En cualquier caso, lo históricamente relevante del ostracismo no estaba tanto en el buen o mal uso que pudieron darle posteriormente los atenienses, sino en la previsión que Clístenes y sus conciudadanos tuvieron en su momento de que cualquier sistema político debe dotarse de aquellos mecanismos internos que le permitan garantizar su supervivencia y su buen funcionamiento; especialmente cuando aquellos que están desempeñando las funciones de gobierno manifiesten a través de sus decisiones, actuaciones o costumbres que han perdido la legitimidad y el respaldo que inicialmente pudieron recibir cuando fueron elegidos. La ciudanía, bien directamente o a través de sus representantes, debe tener el derecho y la posibilidad de revocarlos de su puesto y crear las condiciones adecuadas para que el sistema se regenere y garantice su continuidad, y esto ya lo habían previsto los atenienses hace 2500 años.

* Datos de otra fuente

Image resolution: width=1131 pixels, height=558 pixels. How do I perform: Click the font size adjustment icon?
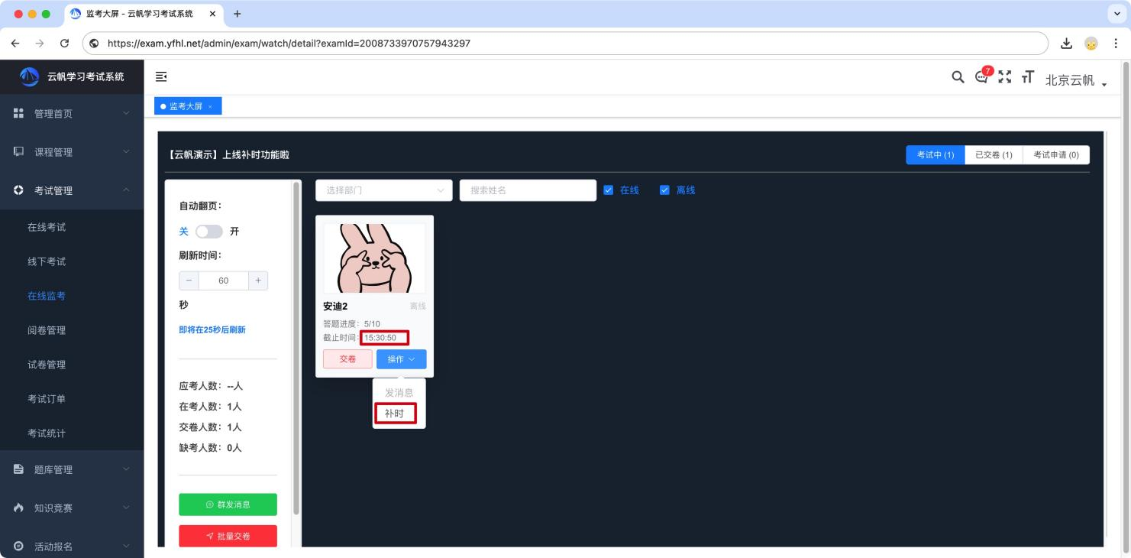point(1028,77)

Si queremos buscar los orígenes históricos del episodio político que ha sacudido España en estos días, debemos remontarnos, cómo no, a la cuna de este sistema llamado Democracia. A finales del siglo VI a.C. en Atenas se habían vivido unos años bastante convulsos. La ciudad había experimentado un periodo de cuarenta años de tiranía, iniciada por Pisístrato y continuada luego por sus hijos, Hipias e Hiparco. Al expulsar al último de los tiranos y bajo la dirección de un nuevo personaje carismático, Clístenes, se iniciaron las reformas políticas que sentaron las bases de lo que posteriormente sería el poder en manos del pueblo (demos-krátos). Sin embargo, desde muy temprano, Clístenes previó el peligro que podía suponer para la estabilidad del nuevo régimen el que cualquier ciudadano pudiera llegar a convertirse en una amenaza que supusiese un retorno a la tiranía. O, peor aún, que algún magistrado pudiera desde su cargo convertirse en un obstáculo para la búsqueda del bien común. Es por esa razón que se introdujo lo que podríamos considerar el antecedente de la moción de censura.

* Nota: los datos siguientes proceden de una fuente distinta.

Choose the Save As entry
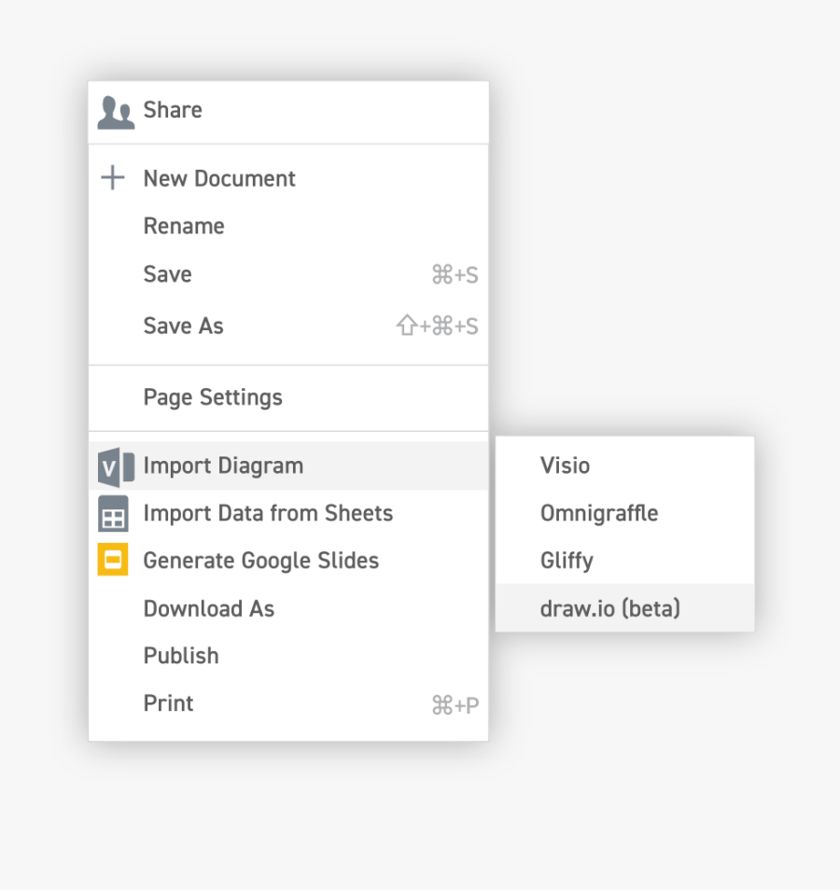The height and width of the screenshot is (890, 840). point(184,326)
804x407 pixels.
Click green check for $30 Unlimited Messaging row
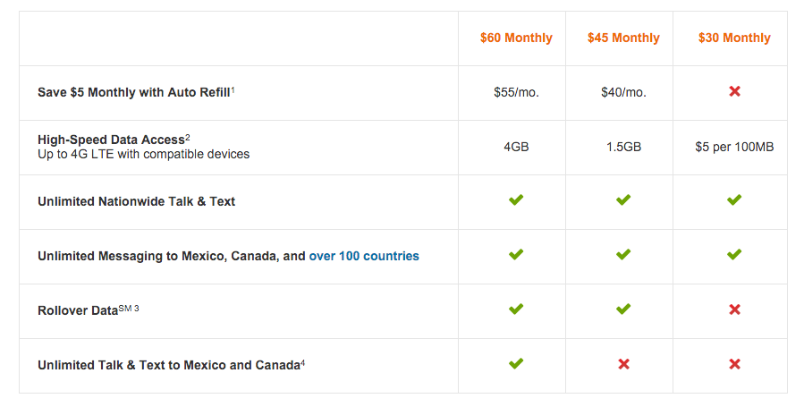[734, 254]
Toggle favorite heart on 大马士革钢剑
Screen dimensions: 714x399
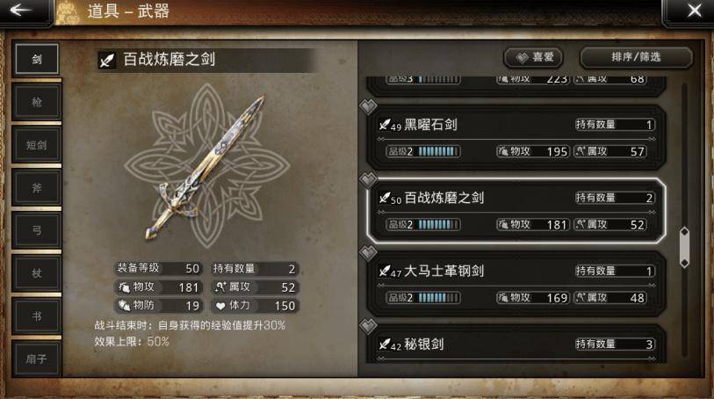368,253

Según cuenta Aristóteles en su Constitución de los Atenienses, Clístenes estableció la posibilidad de desterrar durante diez años de la ciudad a aquel que fuese considerado por la asamblea como un peligro para la comunidad. Obviamente, este sistema no se realizaba de forma aleatoria, sino que debía ser resultado de una votación. Para ello, a mitad de año se convocaba a los ciudadanos (lamentablemente en esta época en la que estamos solo estaban incluidos los hombres) para que decidieran si consideraban necesario que se votara el exilio de algún individuo. Si el resultado era favorable, se volvía a convocar al demos para hacer la elección dos meses después. Esta votación se realizaba al pie de un monte, en el conocido como barrio Cerámico, donde se concentraban la mayoría de los artesanos y alfareros. El soporte que se utilizaba para expresar el voto eran los trozos rotos de la cerámica desechada, que en griego se denominan “ostraka”, de ahí que finalmente este evento acabara siendo denominado “ostracismo”. En esas piezas se inscribía el nombre del individuo o individuos que se consideraba que debían abandonar la ciudad por un tiempo. Según Plutarco, eran necesarios 6000 votos para que se mandara a alguien al exilio, aunque otros autores consideran que esa cantidad era el quorum mínimo para que una votación resultara válida. En cualquier caso, al “afortunado” se le obligaba a marchar al exilio durante diez años, aunque no perdía su ciudadanía, ni sus posiciones en la ciudad. El ostracismo se planteaba inicialmente como una medida “profiláctica”, para extirpar preventivamente cualquier posible tentación de autoritarismo y malas prácticas en el gobierno.